+++ SELECTED TEXT
A Deep Spiking Convolutional Conversion Scheme for Robust Vertebrae Segmentation & Identification

Elon Litman


Abstract:

Automated analysis of data with arbitrarity in intensity, protocols, and field-of-view is an important task in the modern biomedical imaging pipeline. Recently, spiking computation has been leveraged to reduce the computational overhead of neural networks in the domain of medicine. However, state-of-the-art methods are on the trend of energy for accuracy, a lack of scalability due to the non-differentiable activations of spiking neurons, shallow architectures, and unsophisticated tasks. To avoid native spiking neural network (SNN) design, a pipeline for end-to-end vertebrae segmentation, identification, and localization from Computed Tomography acquisitions is denoted wherein the learned parameters of deep convolutional analog networks are transferred to equivalent-accurate spiking ones. We report that complex architectures such as autoencoders can be run as rate-based SNNs with a major reduction in latency to achieve error rates close to conventional deep methods. The networks are also able to forego normalization to a common space, making our approach ideal in an intraoperative context and for longitudinal neuroanatomical studies. To the best of our knowledge, this paper is the first to study biologically-inspired clinical systems on such massive heterogeneous data.
++++++
WORK TO COMPLETE:
1. According to the abstract, what kind of acquisitions does the pipeline use to segment, identify, and localize vertebrae?
2. Name every property the abstract lists in which the analyzed data can show arbitrarity.
+++ EXTRACTED MATERIAL
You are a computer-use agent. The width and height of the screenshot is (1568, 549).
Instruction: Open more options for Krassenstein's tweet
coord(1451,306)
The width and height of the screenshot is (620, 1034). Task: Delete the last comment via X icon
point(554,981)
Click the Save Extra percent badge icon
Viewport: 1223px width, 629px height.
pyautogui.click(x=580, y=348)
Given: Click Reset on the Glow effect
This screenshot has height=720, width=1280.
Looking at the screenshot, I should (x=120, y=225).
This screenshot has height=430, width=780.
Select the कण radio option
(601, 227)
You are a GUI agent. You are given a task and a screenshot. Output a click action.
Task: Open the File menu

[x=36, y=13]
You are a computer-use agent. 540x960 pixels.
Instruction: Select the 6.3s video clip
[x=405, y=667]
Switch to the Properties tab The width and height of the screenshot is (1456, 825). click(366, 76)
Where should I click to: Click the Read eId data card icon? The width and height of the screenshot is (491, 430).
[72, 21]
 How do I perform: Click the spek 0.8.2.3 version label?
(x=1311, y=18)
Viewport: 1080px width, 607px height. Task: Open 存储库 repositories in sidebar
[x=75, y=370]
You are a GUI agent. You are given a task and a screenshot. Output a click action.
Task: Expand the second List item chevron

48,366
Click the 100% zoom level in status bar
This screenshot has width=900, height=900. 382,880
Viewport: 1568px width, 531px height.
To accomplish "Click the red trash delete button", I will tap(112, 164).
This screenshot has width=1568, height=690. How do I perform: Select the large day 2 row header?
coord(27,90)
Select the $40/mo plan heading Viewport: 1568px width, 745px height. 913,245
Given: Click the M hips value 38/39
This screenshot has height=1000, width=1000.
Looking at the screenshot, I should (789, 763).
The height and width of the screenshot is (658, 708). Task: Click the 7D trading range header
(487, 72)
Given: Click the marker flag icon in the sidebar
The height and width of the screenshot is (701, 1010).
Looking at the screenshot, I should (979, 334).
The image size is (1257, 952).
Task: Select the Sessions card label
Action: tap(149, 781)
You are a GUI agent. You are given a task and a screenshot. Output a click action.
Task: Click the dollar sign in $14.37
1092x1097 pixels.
++++++
TASK SOLUTIONS:
1. Computed Tomography acquisitions.

2. Intensity, protocols, field-of-view